Text under study
※ ※ ※

The Virginia Supreme Court on Friday struck down a voter-approved Democratic congressional redistricting plan, delivering another major setback to the party in a nationwide battle against Republicans for an edge in this year’s midterm elections.
The court ruled that the state’s Democratic-led legislature violated procedural requirements when it placed the constitutional amendment on the ballot to authorize the mid-decade redistricting. Voters narrowly approved the amendment April 21, but the court’s ruling renders the results of that vote meaningless.
This is a part of the redistricting wars and Democrats had hoped to gain 4 seats in Virginia.
Voters had previously approved an amendment to the state Constitution to have a redistricting commission draw districts rather than the legislature. That means an effort to override the commission must also be in the form of an amendment to the Constitution.
To get an amendment before the voters the legislature must approve it twice, with a statewide election in between. And this is where the justices got picky. The first approval was in October. But early voting for the November election was already underway. So does an “election” mean the one day, or the entire time that citizens are voting?
Back in January a lower court ruled an election is the entire time citizens are voting. The Supremes let the vote proceed before hearing the case. Then they ruled against the vote. The court is not obviously liberal or conservative.
In Friday’s pundit roundup for Kos Greg Dworkin quoted Jill Lawrence of the Los Angeles Times:
I’m not alone in hoping for a tough and confrontational 2028 nominee, someone who is aggressive, persistent and, when necessary, as ruthless as the forces on the opposite side. This person also must have the energy to undertake the mammoth task of repairing the institutional wreckage of Trumpism. Which suggests Democrats should be checking out younger nominees.
Fortunately, newer generations of leaders are emerging. Those who “get it,” in my view, include Sen. Jon Ossoff of Georgia, Rep. Alexandria Ocasio-Cortez of New York and Sen. Chris Murphy of Connecticut.

※ ※ ※

Data extracts

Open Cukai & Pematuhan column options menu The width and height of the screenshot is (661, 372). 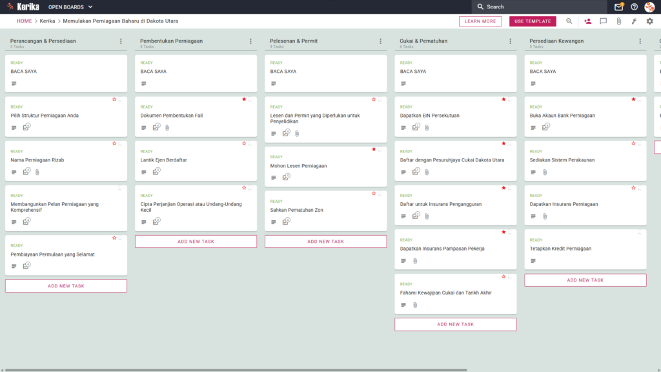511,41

※ ※ ※

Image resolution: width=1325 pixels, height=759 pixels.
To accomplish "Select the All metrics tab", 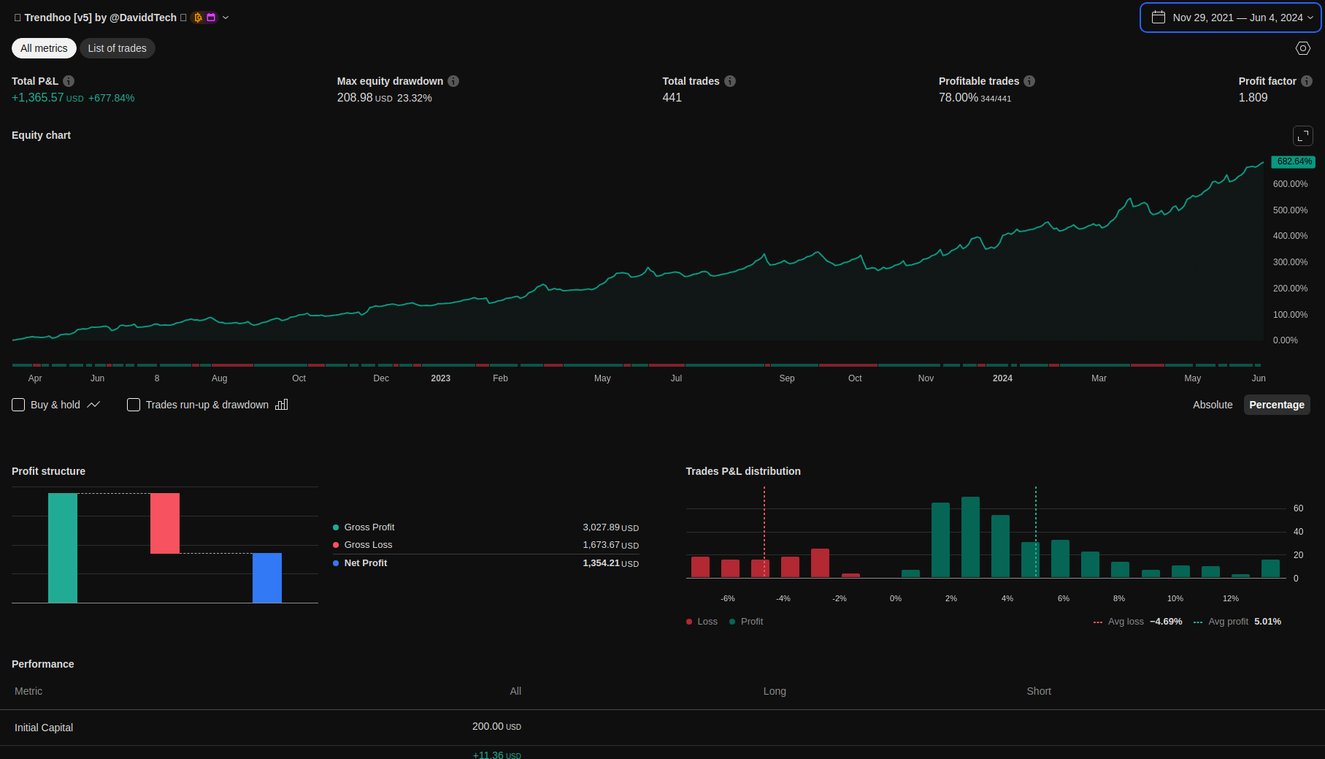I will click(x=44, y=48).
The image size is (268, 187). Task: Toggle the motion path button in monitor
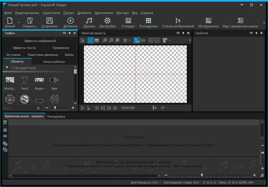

※ ※ ※

What to work on
1. Edit the passage of the text on Virginia redistricting that opens with the words containing "In Friday’s pundit" and closes with "out younger nominees.", changing "ruthless" to "relentless".
2. Continue the text on Virginia redistricting from its final sentence onward.
The items come from a different source than the text on Virginia redistricting.

Answer list
1.
In Friday’s pundit roundup for Kos Greg Dworkin quoted Jill Lawrence of the Los Angeles Times:
I’m not alone in hoping for a tough and confrontational 2028 nominee, someone who is aggressive, persistent and, when necessary, as relentless as the forces on the opposite side. This person also must have the energy to undertake the mammoth task of repairing the institutional wreckage of Trumpism. Which suggests Democrats should be checking out younger nominees.

2.
There are a few others mentioned, some better known, but Lawrence questions whether they would “prioritize thinking big and fighting hard for the fundamental changes we need.”
In today’s roundup Dworkin included a series of tweets on the fallout of gutting Section 2. In response to the possibility that these redistricting efforts allow Republicans to keep the US House Brian Rosenwald tweeted:
And let me tell you something, this is going to compel even the most reticent Democrats like me to support drastic changes to the courts. I’ve resisted for years. But this just shows that Republican judges are anti-small d democratic forces in the worst way.
Another from Rosenwald referring to Democratic candidates for president.
You’re not going to be able to win the 2028 primary without being for Court packing. I have misgivings, but a bunch of judges wholly lacking in common sense have made their own bed.
Lakshya Jain tweeted:
More broadly, the House is not a tossup for 2026, even after the current set of redraws. Our surveys consistently show a pretty blue environment (a bit bluer than 2018).
Dems are still in position to get ~225 seats — and maybe more — even after redistricting AL/LA/TN.
A majority is 218 seats.
Election Enjoyer tweeted:
This is one of the most overlooked pieces of the redistricting war. Several states could flip to Democratic trifectas this November, and that alone opens the door for more Dem-friendly map redraws before 2028.
Egberto Willies of Kos summarized an exchange between Katy Tur of MSNOW and Alexandria Ocasio-Cortez, with AOC saying billionaire wealth is unearned. From the summary:
The commentary challenged the mythology surrounding extreme wealth accumulation and exposed how billionaires often profit not through individual brilliance alone, but through public investments, labor exploitation, market manipulation, and systems designed to funnel wealth upward. Katy Tur’s reaction appeared awkward and uncertain, reflecting the discomfort the establishment media often displays when foundational assumptions about capitalism are questioned publicly. The discussion expanded by revisiting Tony Dokoupil’s comments on billionaire philanthropy, arguing that charitable giving by ultra-rich elites does not replace democratic decision-making. Instead, the segment asserted that workers, taxpayers, engineers, educators, and government-funded researchers collectively create the wealth that billionaires later claim as personal achievement.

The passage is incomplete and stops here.